* begin Passage *
# Magicshine Monteer 6500 ...?



## EFMax (Aug 20, 2008)

Not sure if this has been covered yet but I was interested in any reviews or thoughts - it does look intereseting..










MONTEER 6500 Downhill Bike Front Light - Magicshine


----------



## mb323323 (Aug 1, 2006)

Does Magicshine still exaggerate lumen output. It's been a long time since I've even looked up one of their lights but this is 6500 lumens and a 10500mah battery. That's bright. Even if is was 4k lumens that's gonna be bright!


----------



## Cat-man-do (May 16, 2004)

Wow. That's a nice looking design. Three up top look to provide a massive flood with the two below providing some throw...or so it tends to lead one to believe. I like the look of the outfront bar mount. 

Of course a lot depends on actual output and how the UI works as to whether or not this is a decent lamp. Looks like the three top LED's are Cree XHP-50.2's...lower ones are XML2. With 15 different type of modes I'd have to wonder how easy ( or difficult ) it might be to use the UI. If they had included a wired remote I'd be more impressed. I think a more interesting combination might have been; One XHP-50 in the center with a good flood optic and then two XPL-HI's to the sides for forward throw...and of course with a remote. :thumbsup:


----------



## EFMax (Aug 20, 2008)

The price will be a make or break but what they are showing so far looks good on paper and yeah, even at 4K lumen it is gonna be fun - and in my case I already have a 100w/hr Li Po battery to take care of things..
* end Passage *
- _Stated goal A_:
Answer these questions from the Monteer 6500 thread:
(i) What battery capacity does mb323323 mention for the light?
(ii) Which LEDs does Cat-man-do believe the three top ones are?
(iii) What battery does EFMax say he already has?
- _Stated goal B_:
Extend the Monteer 6500 thread with the next reply, picking up after EFMax's last post.
The data has no connection to the Monteer 6500 thread.
* begin Given data *
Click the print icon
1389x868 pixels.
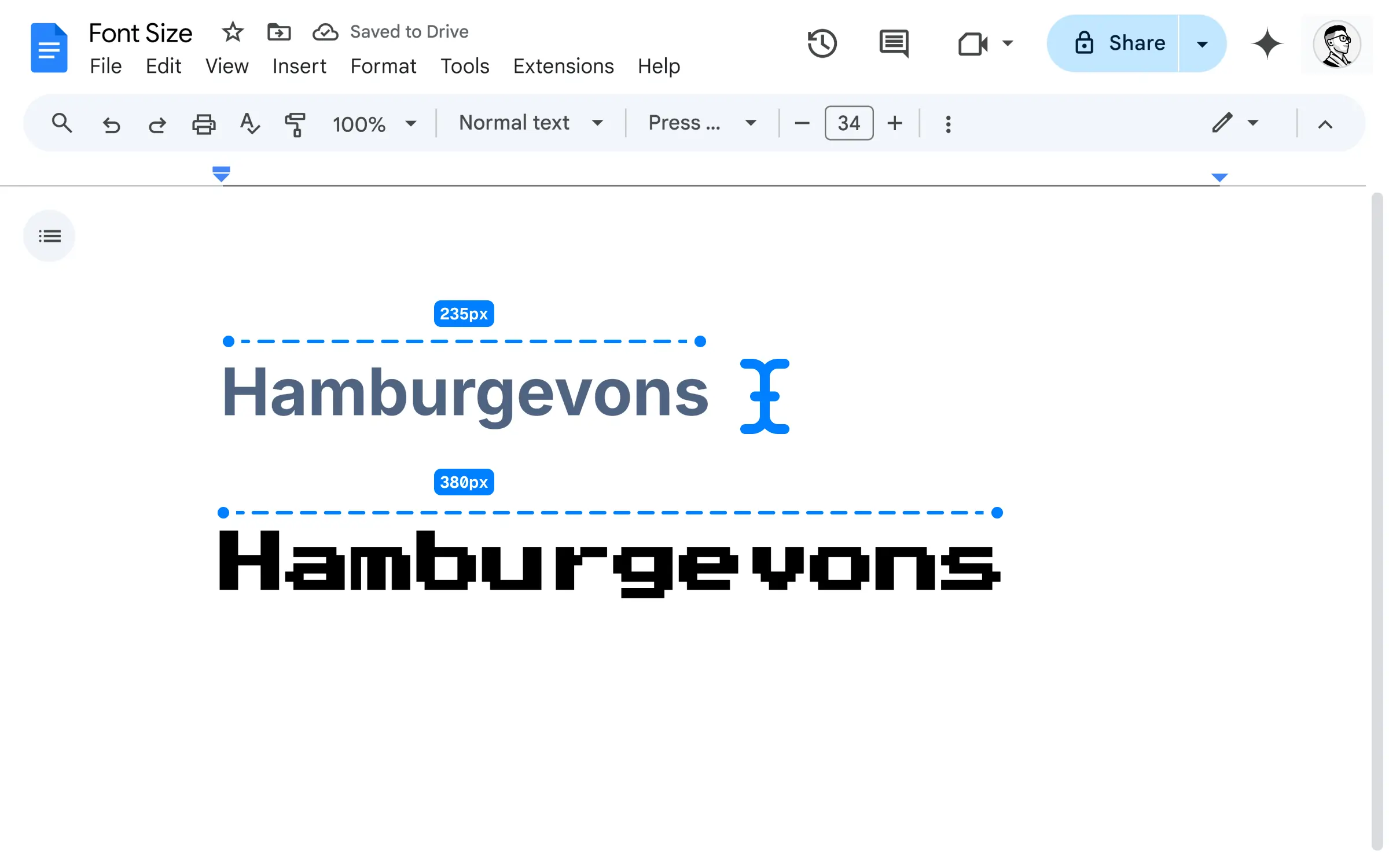click(x=204, y=122)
* end Given data *
- _Expected answer A_:
(i) 10500mah
(ii) Cree XHP-50.2's
(iii) A 100w/hr Li Po battery

- _Expected answer B_:
----------



## EFMax (Aug 20, 2008)

Okay, it has been unofficially hinted that it will be around the $350US mark... as nice as a light as it is, I feel that $350 is a little rich for me..


----------



## Cat-man-do (May 16, 2004)

EFMax said:


> Okay, it has been unofficially hinted that it will be around the $350US mark... as nice as a light as it is, I feel that $350 is a little rich for me..


If it's an actual 6500 lumen it might be worth the $350....maybe. A lot of that would depend though on just how useful the beam pattern and actual output is going to be. With that much output I would almost have to say that there would ( or is ) going to be a big problem with feedback reflective glare. Since the LED's are likely cool white this will exacerbate the problem even more. Too bad they didn't include a, "Hybrid II" mode using only the center top LED and the two lower. Of course if MagicShine once again is over-estimating the lumen outputs as they did on the previous models than perhaps it might not have as much reflective glare as I anticipate. Looking forward to user reviews.


----------



## ledoman (Apr 17, 2012)

Cat-man-do said:


> Wow. That's a nice looking design. Three up top look to provide a massive flood with the two below providing some throw...or so it tends to lead one to believe. I like the look of the outfront bar mount.


Nope. Depending on lenses, but the size wise bigger lenses would produce more throw. So upper 3 are for throw and lower 2 are for flood (smaller lenses). Of curse all will produce some spill so even upper ones might make some usable beam in the near front.

I can predict the light will be shakey for downhill/MTB. For 5 led the mass should be substantial or it can't be used at hi power. At it's weight I'm sceptical on that tiny mount. It might get easily broken.

PS. I saw upper three are using XHP50.2 leds which makes beam more floddy overriding size of the lenses.


----------



## MRMOLE (May 31, 2011)

From looking at this spec. page listing max lumen's for the spot beam @ 1600 and 5000 for the flood looks like the 2 xm-l emitters handle the spot and the 3 xph handle the flood. Optic/reflector size is confusing.

142 gm lighthead is lighter than what I would have guessed. Probably not going to be an adequate heatsink mass for the 100f degree ride temps I see this time of year.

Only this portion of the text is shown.